Guildmaster. Command. Structure. He had sensed it in the paperwork, the headquarters, the standards, and the coat he still resented on principle. This was different, more practical, more intimate.

He was now touching other people's odds before the mission even began.

That changed something in him he could not yet fully name.

Min-ho broke the weight before it turned too quiet.
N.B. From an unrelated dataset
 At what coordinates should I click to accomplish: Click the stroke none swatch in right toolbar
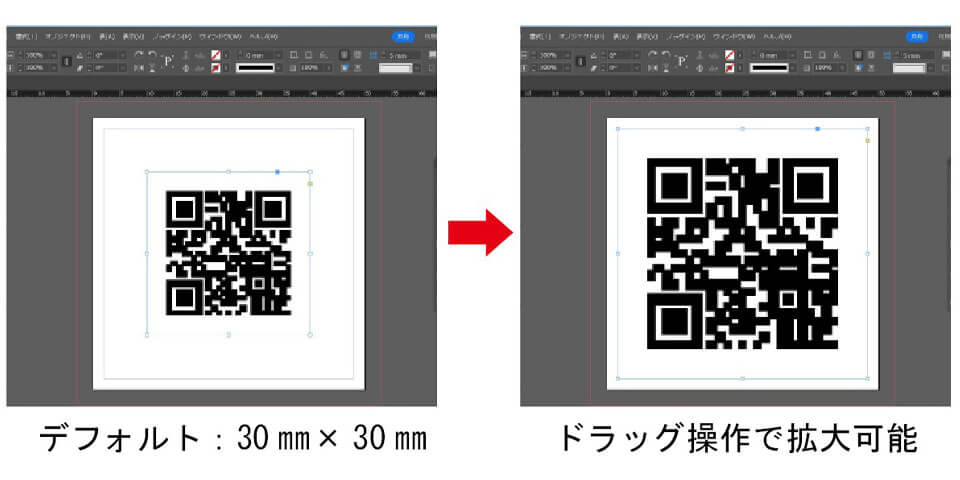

"So," he said, picking up the rifle support pack and turning it once in his hand, "the system finally admitted you were becoming useful in civilized ways."

Michael looked at him.

"I was always useful."

"Sure."

Yuri was already redistributing the issued gear to the correct table groupings.

Dae-sung checked the breach set, nodded once, and said nothing, which in him counted as acceptance.

Park moved the shield toward the third team's staging pile without ceremony, as though the matter had already moved from strange to normal the second it became practical.

Sora rewrote the final deployment sequence to account for the cleaner distribution and, in doing so, made the entire room feel more efficient without anyone needing to say so aloud.

Morningstar left for the mission twenty minutes later.

Not dramatically better.

That would have been harder to trust.

Just better in the way real structure was better.

Less waste.

Less scramble.

Less chance that someone would enter the wrong corridor holding courage instead of the tool they had actually needed.

Michael stood at the edge of the loading line as the teams made final checks and saw the system differently than he had that morning.

Still his.

Now also theirs.

Public observers would not see any of it. They would see formations, outcomes, field discipline, maybe a cleaner entry if they had the eyes for it. They would not see the extra med allocation, the smarter ammo weight, the route marker that kept a support line from guessing under pressure, the shield that made one narrow survival margin wider by just enough to matter.

That was fine.

Morningstar did not need every gain to be visible.

Some of the strongest things in a structure only showed in who came back through the door afterward.

Michael watched the teams finish their checks and felt the interface settle quietly into the back of his vision like something that had belonged there longer than it had.

The guild was stronger now.

Not louder.

Not prettier.

Stronger.

And the kind of strength it added was the kind most people would only understand after it had already saved them.